[Stored dataset items]
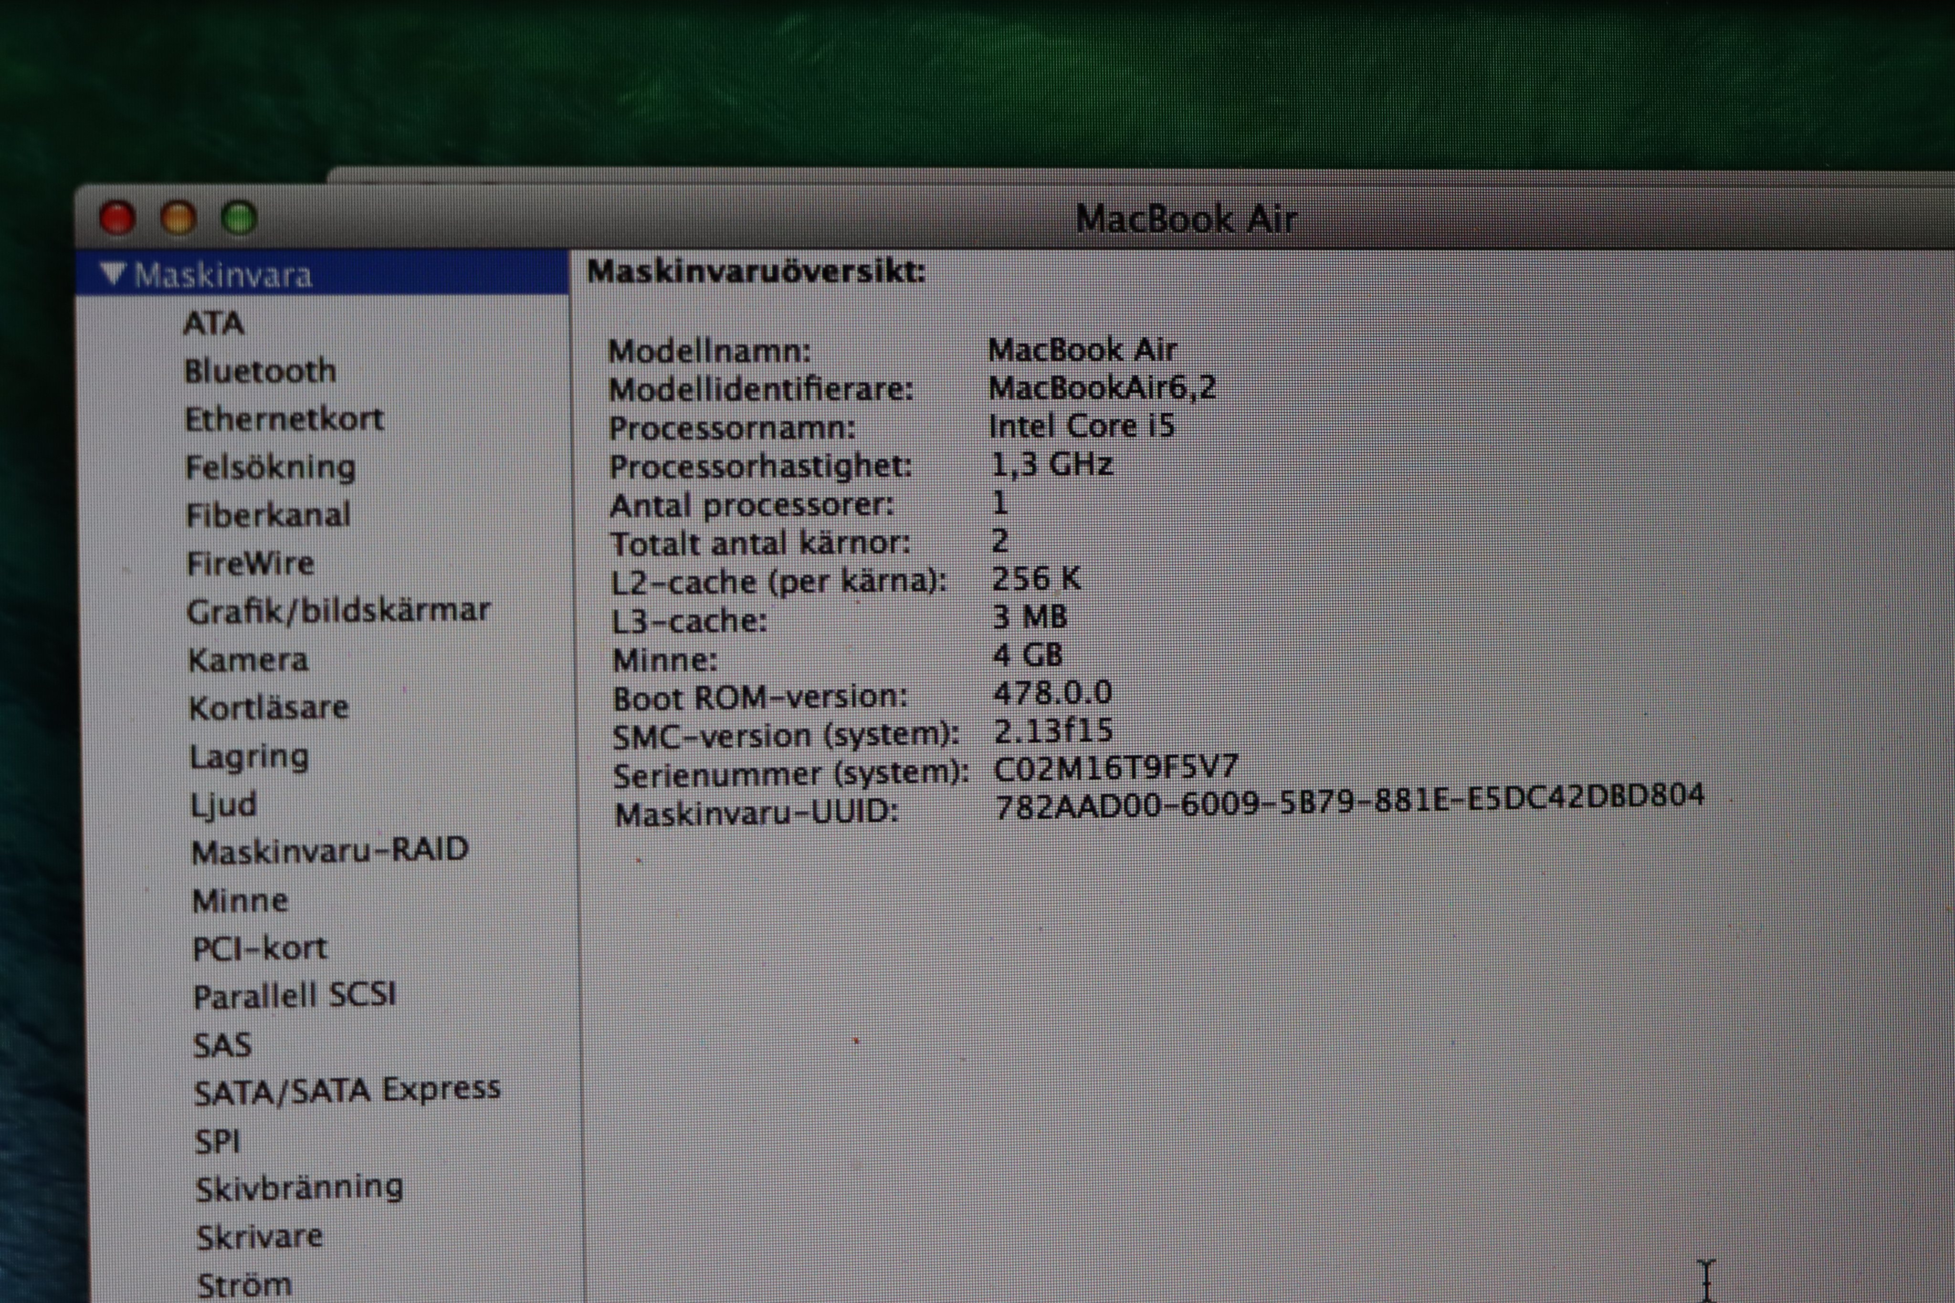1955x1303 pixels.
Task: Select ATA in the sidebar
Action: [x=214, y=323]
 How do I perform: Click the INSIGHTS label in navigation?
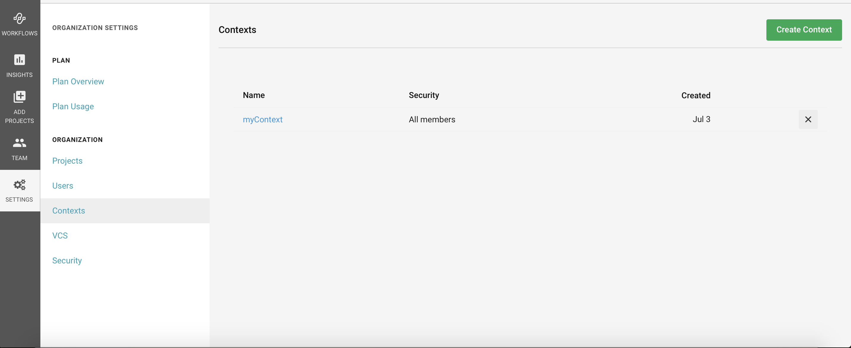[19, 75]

**Problem requirements**
After locating the line containing "How do I perform: Click" in the entries above, repeat only it and each later line through the end, exactly, without any pictures.

**Expected answer**
 How do I perform: Click the INSIGHTS label in navigation?
[19, 75]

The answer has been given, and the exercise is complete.